Sandmanns Agnes zapft weiter
Unabhängig von den attraktiven wie geschichtsträchtigen Nachbarorten: Selbst zwei Weltkriege sollten dem Erfolg der Gastlichkeit nichts anhaben. Zu echter Blüte gelangte man auch noch in der Zeit des Wirtschaftswunders. Einen kleinen Bruch in der Weiterentwicklung bedeutete die am 1. September 1965 eingeweihte und sogar vierspurige Hansastraße, welche die Oldenburger Landstraße zu einer kleinen Nebenstraße machte. Durchreisende, welche die Gastlichkeit aus Zufall willkommen wahrnahmen, trudelten plötzlich nicht mehr ein.
Es war aber wieder die legendäre Gastwirtin Sandmanns Agnes, die unverdrossen bis ins hohe Alter weiter zapfte, servierte und mit den Gästen klönte. Bis zum Herbst 1984 hielt sie durch. Dann war Schluss. Der Pachtvertrag mit Baron Ostmann von der Leye war nach 58 Jahren ausgelaufen. Schmied im Hone schloss seine Türen. Sandmanns Agnes ging mit 75 Jahren als Osnabrücks dienstälteste Wirtin in den Ruhestand. Auf die Frage, ob ihr im Ruhestand die Stammgäste fehlen würden, soll sie gesagt haben: „Wohl nicht. Eher ich den Stammgästen.“ 18 Jahre lang sollte der Gebäudekomplex leer stehen. Das denkmalgeschützte Gaststättengebäude drohte zu verfallen.
„Schmied im Hone“ heute: eine Forsch, Lehr- und Brauadresse
In den folgenden Jahren gab es immer wieder zarte Versuche, den „Schmied im Hone“ wiederzubeleben.
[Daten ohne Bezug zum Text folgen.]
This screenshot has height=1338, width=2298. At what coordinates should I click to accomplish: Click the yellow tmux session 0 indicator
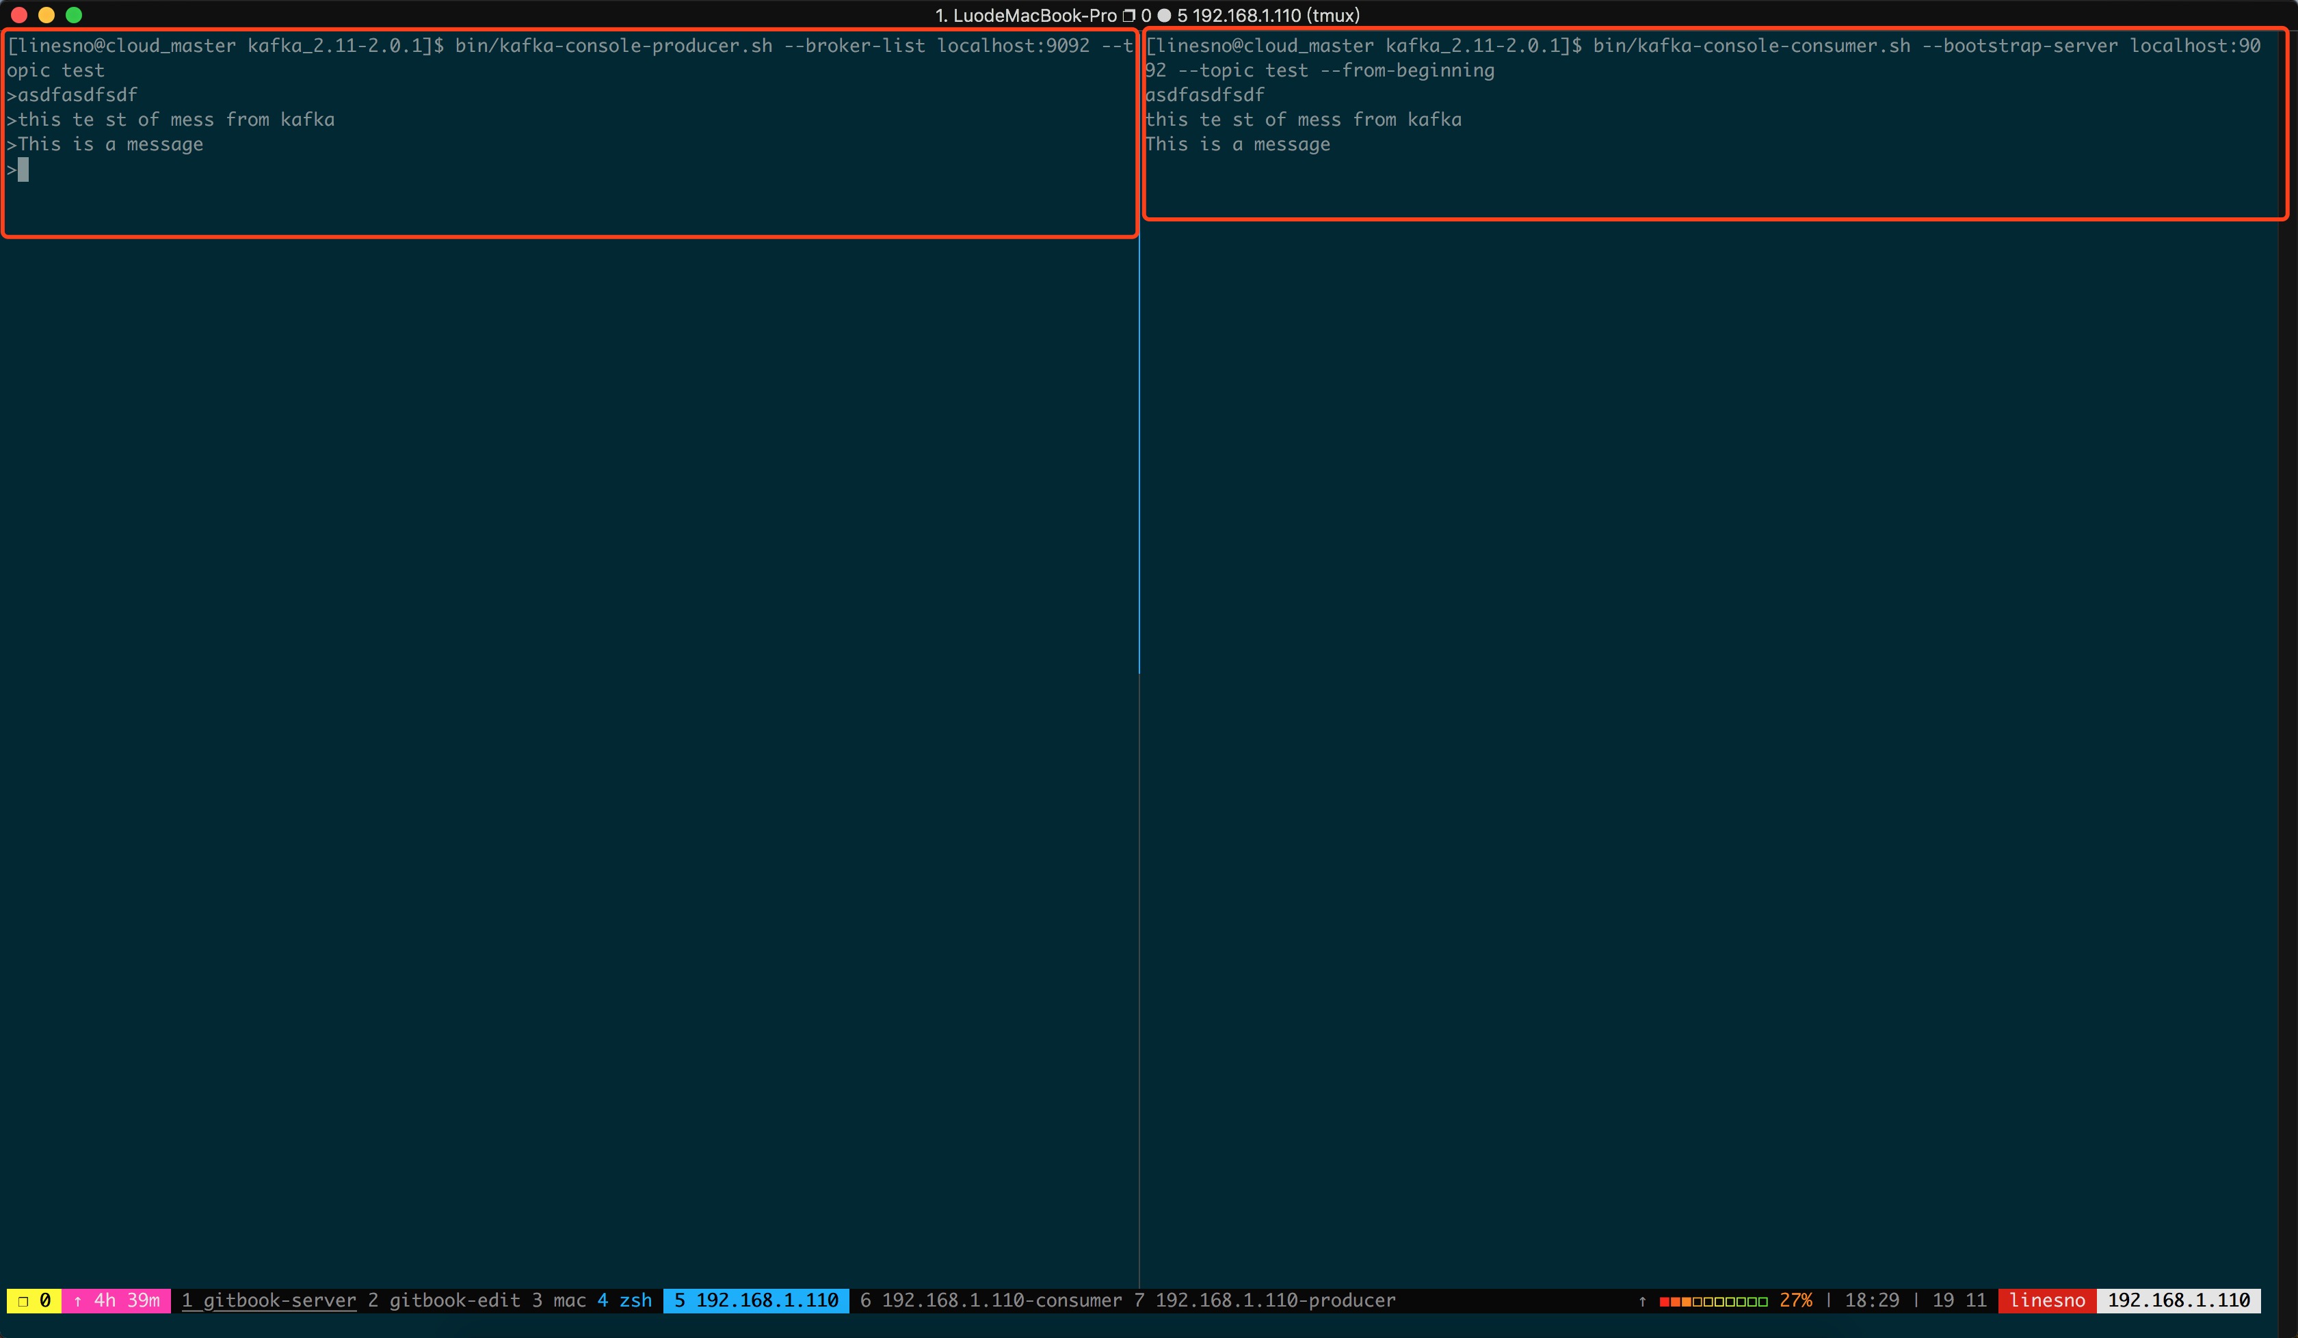[34, 1301]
Dann geschah endlich doch das Unwahrscheinliche: Mit dem Eigentümer Dominik Freiherr Ostman von der Leye wurde ein neuer Pachtvertrag abgeschlossen. Die Osnabrücker Hochschule investierte rund fünf Millionen Euro in den Neubau und sanierte den Altbau für etwa 1,2 Millionen Euro. Auf dem Gelände ist jetzt ein Neubau mit einer Bruttogeschossfläche von 1525 Quadratmetern für die Hochschule Osnabrück entstanden. Er wird seit 2012 rege genutzt. Die Bildungsstätte tritt beim „Schmied im Hone“ als Mieter auf. Studierende der Fakultät Agrarwissenschaft und Landschaftsarchitektur schmieden an ihren Fächern, besser gesagt: Sie forschen und lernen dort in Laboren für Lebensmitteltechnik.
Und hin und wieder zapfen sie auch, weil die Studis mitsamt ihren Profs ein ganz besonderes Bier kreiert haben, das unter Liebhaber*innen als Geheimtipp gilt. „Haster hell“ und „Haster dunkel“ bilden Eigenprodukte aus der Brauanlage des neuen Technikums. Im Erdgeschoss des Altbaus ist so, kein Wunder bei dieser Tradition, tatsächlich etwas Kneipenatmosphäre gewahrt worden, einschließlich des Tresens und der alten Zapfanlage. Versichert wird allen Skeptiker*innen mit erhobenem Zeigefinger, dass der Zapfhahn nur zu eng begrenzten Zeiten, mal nach Feierabend oder zu „Campusnächten“, in Betrieb genommen wird. Denn der Schankraum soll den Studierenden zu normalen Zeiten allein als „Lernlandschaft“ dienen – nur bei besonderen Anlässen zum gemeinsamen Umtrunk. Prost denn auf die Zukunft des „Schmiedes“!